Insurance - A Model Ripe for Disruption

In the last 6 months the insurance industry has woken up to the fact that the next wave of digital innovation could have a big impact on their industry. At one level there is a lot of room for improvement in the technical efficiency of an industry that has historically been largely paper based.

a man in a blue shirt

For instance:

  • Better digital distribution with fewer agents in the chain.

  • Better use of data to price risk.

  • More personalised coverage with flexible periods.

A number of the larger Insurers are now setting up “innovation labs” with the view to assisting entrepreneurial activity so that they can have a front row seat view of the innovation in the sector. As one Insurance professional said to me “We don’t want to wake up in a year’s time to find out that our industry has been disrupted by an innovation that we know nothing about..”

At the extreme level of innovation, the internet could change the way that Insurance risk is distributed. At its core insurance is a crowd based product where the losses of the few are paid for by the premium of the many, so what if we could form online insurance networks with an element of risk retention, a kind of I micro-digital-mutual.

There are a couple of businesses that are doing something like this, one being Boughtbymany, a UK based company that helps people form networks for niche insurance requirements such as Labrador owners insurance or young drivers insurance.  Then there is Friendsurance in Germany that is based around networks that can buy home insurance or liability insurance as a group with a network deductible.

I started my career as a broker at Lloyds of London, and have always been fascinated by the Lloyds syndicate approach and how that might be brought into the digital era. As the founder of Microexchanges that builds P2P marketplaces I was up for the challenge to develop a P2P insurance model.

I developed the concept for “InsureMyFriend” where people can form Insurance networks that would share a level of risk within the network but with an Insurance company still standing behind the network in case of larger claims. We plan to start with mobile phone and tablet insurance. The reason for this is that in this sector there is a high percentage of fraudulent claims as well as overpriced policies due to high marketing costs. We hope to reduce the amount of fraudulent claims due to the behaviour change inherent in a group of people who know each other and lower the marketing costs due to the network effect friend referrals.

Initially my proposition fell on deaf ears, but in the last few months the appetite for innovation has suddenly become apparent.

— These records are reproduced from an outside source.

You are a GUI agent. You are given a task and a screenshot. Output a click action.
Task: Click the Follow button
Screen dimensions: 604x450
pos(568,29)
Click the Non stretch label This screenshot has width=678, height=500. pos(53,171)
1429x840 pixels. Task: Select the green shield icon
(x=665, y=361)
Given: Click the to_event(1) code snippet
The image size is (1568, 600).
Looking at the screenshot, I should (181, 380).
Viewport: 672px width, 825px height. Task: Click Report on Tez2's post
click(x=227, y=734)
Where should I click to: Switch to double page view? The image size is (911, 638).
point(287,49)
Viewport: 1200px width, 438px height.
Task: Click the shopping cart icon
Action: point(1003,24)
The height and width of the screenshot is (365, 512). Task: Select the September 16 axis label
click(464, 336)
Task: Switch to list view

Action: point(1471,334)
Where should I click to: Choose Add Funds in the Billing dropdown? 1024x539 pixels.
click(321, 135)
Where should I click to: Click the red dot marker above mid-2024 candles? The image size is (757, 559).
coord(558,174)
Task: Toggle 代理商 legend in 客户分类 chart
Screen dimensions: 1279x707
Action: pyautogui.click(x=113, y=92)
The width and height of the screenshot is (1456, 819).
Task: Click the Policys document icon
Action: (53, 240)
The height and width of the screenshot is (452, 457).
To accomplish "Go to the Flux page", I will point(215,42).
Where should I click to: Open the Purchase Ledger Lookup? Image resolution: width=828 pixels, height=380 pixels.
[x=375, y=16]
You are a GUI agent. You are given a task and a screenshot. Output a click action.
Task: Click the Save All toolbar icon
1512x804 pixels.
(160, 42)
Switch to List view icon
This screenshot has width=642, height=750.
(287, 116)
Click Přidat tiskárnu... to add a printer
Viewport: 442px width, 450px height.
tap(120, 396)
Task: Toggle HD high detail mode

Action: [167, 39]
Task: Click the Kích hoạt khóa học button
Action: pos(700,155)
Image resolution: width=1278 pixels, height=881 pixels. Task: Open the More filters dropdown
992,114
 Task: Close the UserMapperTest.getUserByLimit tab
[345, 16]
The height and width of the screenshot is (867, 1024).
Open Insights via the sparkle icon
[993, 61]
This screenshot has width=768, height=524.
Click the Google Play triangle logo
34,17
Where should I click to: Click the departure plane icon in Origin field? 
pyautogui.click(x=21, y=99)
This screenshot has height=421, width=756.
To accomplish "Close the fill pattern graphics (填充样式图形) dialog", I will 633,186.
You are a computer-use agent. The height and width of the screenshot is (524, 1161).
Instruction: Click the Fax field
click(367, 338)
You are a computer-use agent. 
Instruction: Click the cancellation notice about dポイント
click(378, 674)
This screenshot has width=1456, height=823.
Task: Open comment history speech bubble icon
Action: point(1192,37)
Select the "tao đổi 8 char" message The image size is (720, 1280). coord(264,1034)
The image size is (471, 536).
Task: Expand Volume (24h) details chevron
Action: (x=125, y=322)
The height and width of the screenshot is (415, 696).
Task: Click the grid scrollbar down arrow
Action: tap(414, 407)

In March InsureMyFriend was the winner of the Aviva innovation hackathon and then 2 weeks later I came runner up in the London Grand Challenge which means I’ve been sponsored to  go on the executive programme at Singularity University at NASA in California where I plan to further develop the proposition.

Whilst we are still at the product refining stage, I feel that this is one of those ideas whose time has come and with a bit of following wind and the right partners I hope InsureMyFriend can go live to the public later this year.

Insurance has often been a product that people are reluctant purchasers of. The digital innovation ahead of us will make Insurance more  efficient and transparent, and will help people truly understand and appreciate what insurance coverage they have and will be willing to refer friends and share data to make their insurance cheaper.